Can Employers Enforce The COVID-19 Vaccination In The Workplace?
2021 is looking a little brighter for the UK with the biggest immunisation roll-out well underway and the approval for use of a second COVID-19 vaccine. Some people, however, are sceptical about the speed at which the vaccines were approved and are unsure about getting the vaccine.
This raises many questions especially for employers and business owners who have a legal duty to protect people in the workplace from potential harm including the spread of Coronavirus.
Can the COVID -19 vaccine be made mandatory at the workplace?
The HSA vaccination guidelines state that “where the risk assessment shows that there is a risk to the health and safety of employees due to exposure to a biological agent for which an effective vaccine is available, employers should offer vaccination free of charge to their employees”.
In line with this, employers can offer vaccination to those who are not already immunised, but employees have the right to refuse since vaccination is not mandatory in the UK and cannot be given without consent (Act 1984).
Can employers ask whether employees have had the COVID-19 vaccine?
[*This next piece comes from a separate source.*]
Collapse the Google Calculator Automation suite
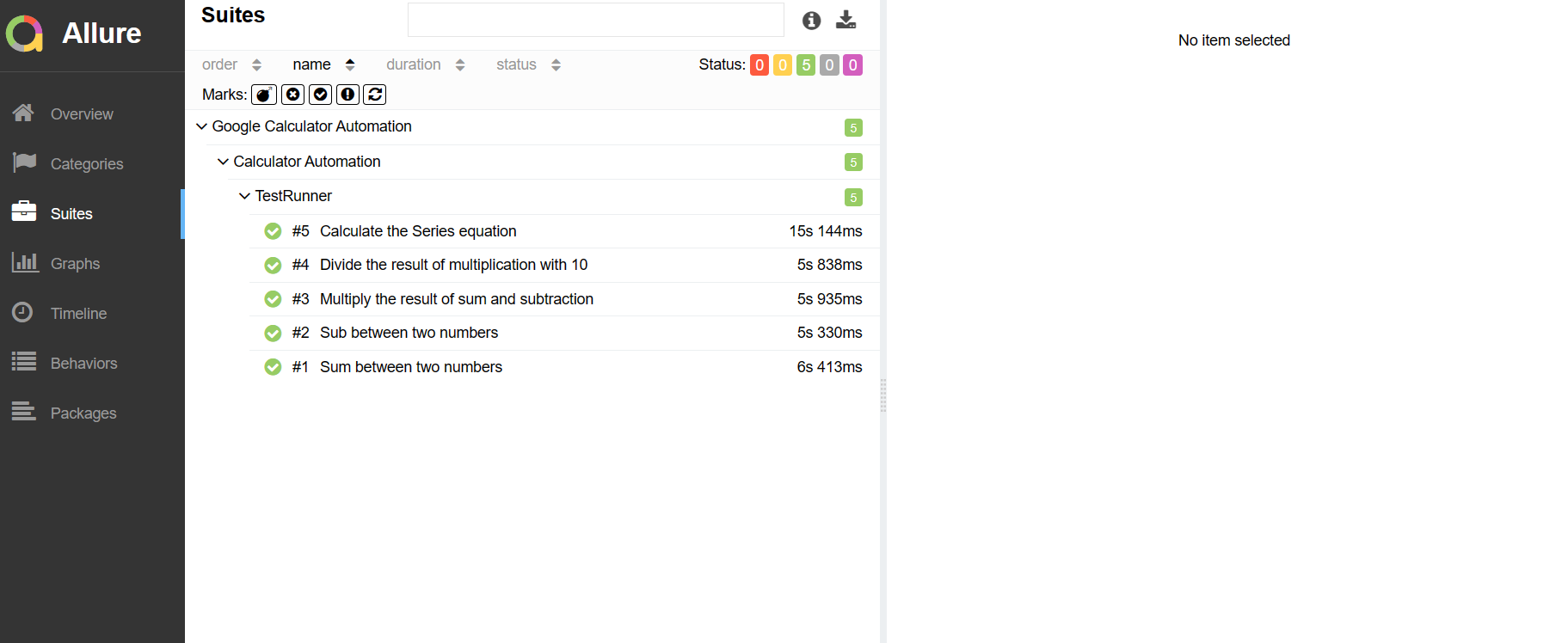 coord(201,126)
Personal health data, including immunisation records, is considered highly sensitive and is classed as “special category data”. Processing health data usually requires a freely given consent but the GDPR Article 9(2)(i) permits processing without consent if it is necessary to protect against serious threats to public health.
Employers must ensure that processing their employee’s health data is necessary and are required to comply with the GDPR and the Data Protection Act 2018 when handling the data. They must ensure that they are only collecting information that is relevant, adequate, and limited to what is required to fulfil the purpose.
In term of vaccination, this means employers can only obtain information on whether the employee has had the vaccine, any additional information would be considered unnecessary.
How can employers encourage vaccination in the workplace?
Employees can refuse vaccination for several reasons including health, personal belief, or religious reasons. An enforcement of a vaccination policy in the workplace would be considered as prejudicial and discriminatory.
Employers can encourage vaccination among employees by offering training and educational workshops to promote the benefit and highlight the safety and efficacy of the COVID-19 vaccines available.
Employers can meet privately with employees who refuse the vaccine to further explain the benefits. In the case of religious or health reasons, employers need to be understanding and considerate. They should take reasonable steps to offer support to those employees while ensuring the health and safety of others in the workplace.